At Georgetown poverty forum, President Obama lauds Pope Francis

May 14, 2015

Speaking at a Catholic-evangelical forum on poverty, President Barack Obama praised Pope Francis’s “transformative … sincerity” on poverty.

“We have had disagreements around reproductive issues, or same-sex marriage, or what have you,” the president acknowledged during his remarks, which were delivered on May 12 at Georgetown University. “And so maybe it appears advantageous for me to want to focus on these issues of poverty, and not as much on these other issues.”

He added:

There is great caring and great concern, but when it comes to what are you really going to the mat for, what’s the defining issue, when you're talking in your congregations, what’s the thing that is really going to capture the essence of who we are as Christians, or as Catholics, or what have you, that this is oftentimes viewed as a “nice to have” relative to an issue like abortion. That's not across the board, but there sometimes has been that view, and certainly that's how it’s perceived in our political circles …

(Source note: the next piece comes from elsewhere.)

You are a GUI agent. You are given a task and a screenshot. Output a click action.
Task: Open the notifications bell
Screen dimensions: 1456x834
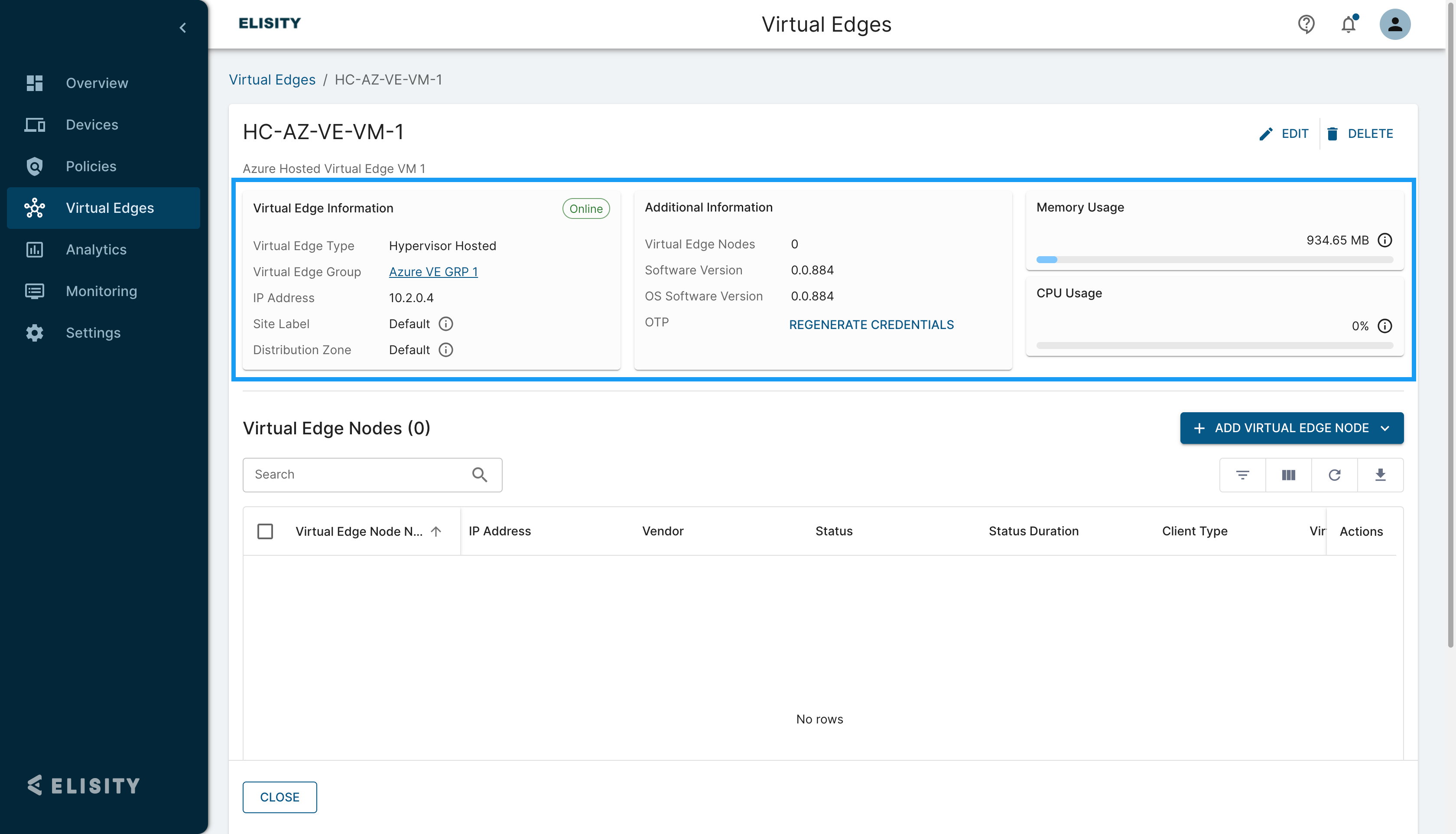point(1349,24)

And there’s noise out there, and there’s arguments, and there’s contention. And so people withdraw and they restrict themselves to, what can I do in my church, or what can I do in my community? And that's important. But our faith-based groups I think have the capacity to frame this -- and nobody has shown that better than Pope Francis, who I think has been transformative just through the sincerity and insistence that he’s had that this is vital to who we are. This is vital to following what Jesus Christ, our Savior, talked about.

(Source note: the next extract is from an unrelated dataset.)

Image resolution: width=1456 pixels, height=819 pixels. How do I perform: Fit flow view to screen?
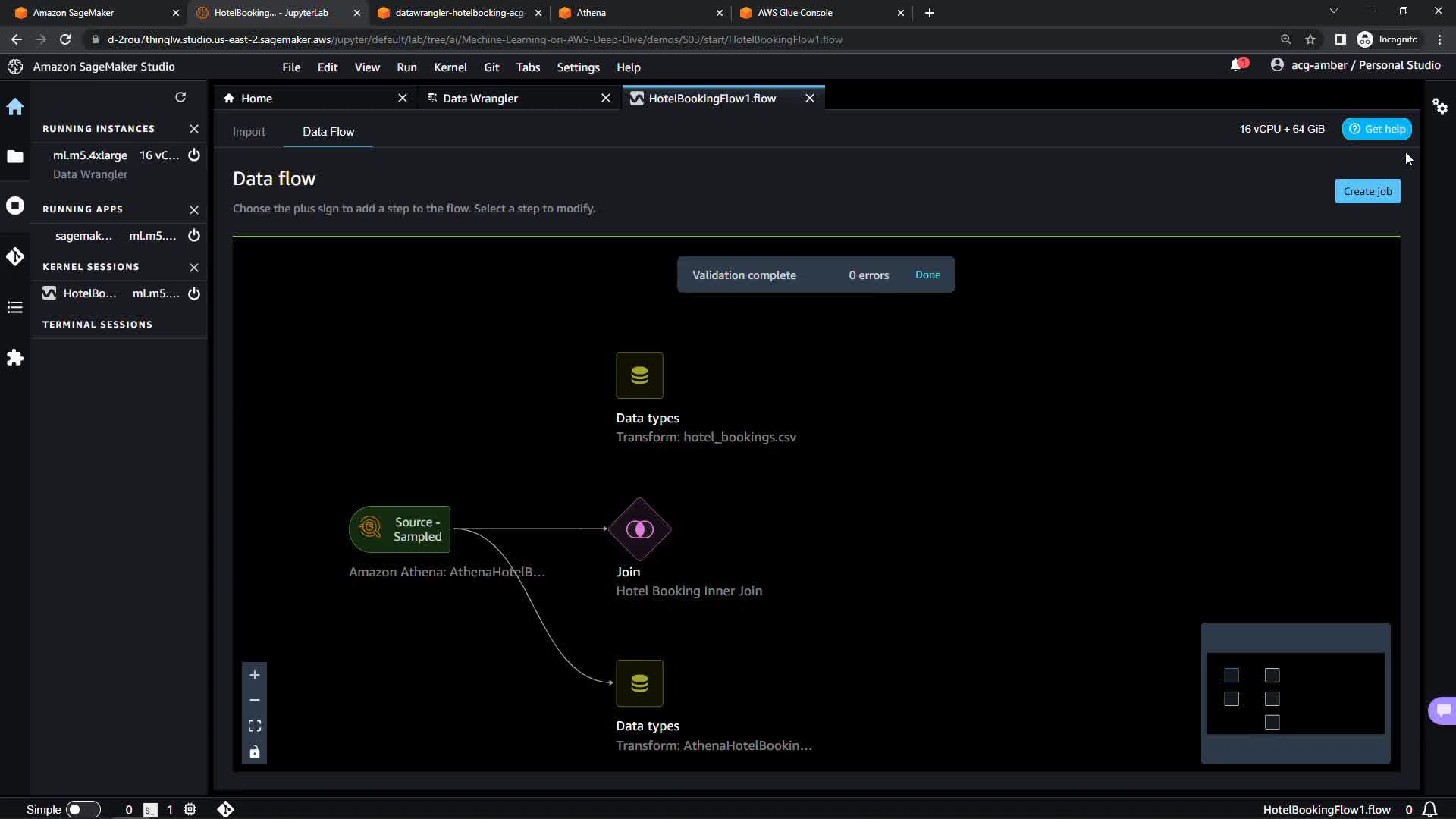(x=255, y=726)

And that emphasis I think is why he’s had such incredible appeal, including to young people, all around the world. And I hope that that is a message that everybody receives when he comes to visit here. I can't wait to host him because I think it will help to spark an even broader conversation of the sort that we're having today.

The president also saluted Georgetown University and “my friend John Carr,” who served until 2012 as executive director of the Department of Justice, Peace, and Human Development of the United States Conference of Catholic Bishops.